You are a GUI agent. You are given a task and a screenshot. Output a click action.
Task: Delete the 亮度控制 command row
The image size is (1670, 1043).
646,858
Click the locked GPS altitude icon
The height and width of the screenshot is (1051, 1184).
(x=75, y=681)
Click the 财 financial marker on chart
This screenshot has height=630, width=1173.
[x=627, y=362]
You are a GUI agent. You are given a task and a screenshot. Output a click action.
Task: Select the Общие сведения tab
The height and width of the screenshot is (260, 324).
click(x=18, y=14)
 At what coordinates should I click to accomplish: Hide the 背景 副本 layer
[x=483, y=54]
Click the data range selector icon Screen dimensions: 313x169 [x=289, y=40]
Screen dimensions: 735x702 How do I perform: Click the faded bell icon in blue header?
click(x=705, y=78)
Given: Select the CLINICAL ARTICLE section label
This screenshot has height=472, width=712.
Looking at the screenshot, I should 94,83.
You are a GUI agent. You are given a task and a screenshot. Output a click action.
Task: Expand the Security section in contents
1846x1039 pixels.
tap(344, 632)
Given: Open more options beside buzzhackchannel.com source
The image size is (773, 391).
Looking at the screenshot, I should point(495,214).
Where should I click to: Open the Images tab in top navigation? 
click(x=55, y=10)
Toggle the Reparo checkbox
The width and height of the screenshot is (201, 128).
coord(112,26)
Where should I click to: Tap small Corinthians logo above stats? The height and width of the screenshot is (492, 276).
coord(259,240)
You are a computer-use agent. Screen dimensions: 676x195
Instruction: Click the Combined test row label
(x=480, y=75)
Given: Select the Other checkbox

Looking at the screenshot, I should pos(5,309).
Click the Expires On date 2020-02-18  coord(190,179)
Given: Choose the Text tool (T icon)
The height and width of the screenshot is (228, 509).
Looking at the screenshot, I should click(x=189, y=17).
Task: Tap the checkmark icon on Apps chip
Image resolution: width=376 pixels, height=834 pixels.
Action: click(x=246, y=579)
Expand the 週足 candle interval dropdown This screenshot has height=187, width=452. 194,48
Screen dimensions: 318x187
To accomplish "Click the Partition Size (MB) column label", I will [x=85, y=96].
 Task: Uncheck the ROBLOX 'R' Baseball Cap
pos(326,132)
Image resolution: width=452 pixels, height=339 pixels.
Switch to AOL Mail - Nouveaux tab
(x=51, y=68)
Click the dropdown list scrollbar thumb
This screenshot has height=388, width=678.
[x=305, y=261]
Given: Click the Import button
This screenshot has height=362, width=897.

● ● ● ● ●

What to produce> Can you reproduce all of the rows above word for word, line by line?

Written solution>
You are a GUI agent. You are given a task and a screenshot. Output a click action.
Task: Delete the 亮度控制 command row
The image size is (1670, 1043).
646,858
Click the locked GPS altitude icon
The height and width of the screenshot is (1051, 1184).
(x=75, y=681)
Click the 财 financial marker on chart
This screenshot has height=630, width=1173.
[x=627, y=362]
You are a GUI agent. You are given a task and a screenshot. Output a click action.
Task: Select the Общие сведения tab
The height and width of the screenshot is (260, 324).
click(x=18, y=14)
 At what coordinates should I click to accomplish: Hide the 背景 副本 layer
[x=483, y=54]
Click the data range selector icon Screen dimensions: 313x169 [x=289, y=40]
Screen dimensions: 735x702 How do I perform: Click the faded bell icon in blue header?
click(x=705, y=78)
Given: Select the CLINICAL ARTICLE section label
This screenshot has height=472, width=712.
Looking at the screenshot, I should 94,83.
You are a GUI agent. You are given a task and a screenshot. Output a click action.
Task: Expand the Security section in contents
1846x1039 pixels.
tap(344, 632)
Given: Open more options beside buzzhackchannel.com source
The image size is (773, 391).
Looking at the screenshot, I should point(495,214).
Where should I click to: Open the Images tab in top navigation? 
click(x=55, y=10)
Toggle the Reparo checkbox
The width and height of the screenshot is (201, 128).
coord(112,26)
Where should I click to: Tap small Corinthians logo above stats? The height and width of the screenshot is (492, 276).
coord(259,240)
You are a computer-use agent. Screen dimensions: 676x195
Instruction: Click the Combined test row label
(x=480, y=75)
Given: Select the Other checkbox

Looking at the screenshot, I should pos(5,309).
Click the Expires On date 2020-02-18  coord(190,179)
Given: Choose the Text tool (T icon)
The height and width of the screenshot is (228, 509).
Looking at the screenshot, I should click(x=189, y=17).
Task: Tap the checkmark icon on Apps chip
Image resolution: width=376 pixels, height=834 pixels.
Action: click(x=246, y=579)
Expand the 週足 candle interval dropdown This screenshot has height=187, width=452. 194,48
Screen dimensions: 318x187
To accomplish "Click the Partition Size (MB) column label", I will [x=85, y=96].
 Task: Uncheck the ROBLOX 'R' Baseball Cap
pos(326,132)
Image resolution: width=452 pixels, height=339 pixels.
Switch to AOL Mail - Nouveaux tab
(x=51, y=68)
Click the dropdown list scrollbar thumb
This screenshot has height=388, width=678.
[x=305, y=261]
Given: Click the Import button
This screenshot has height=362, width=897.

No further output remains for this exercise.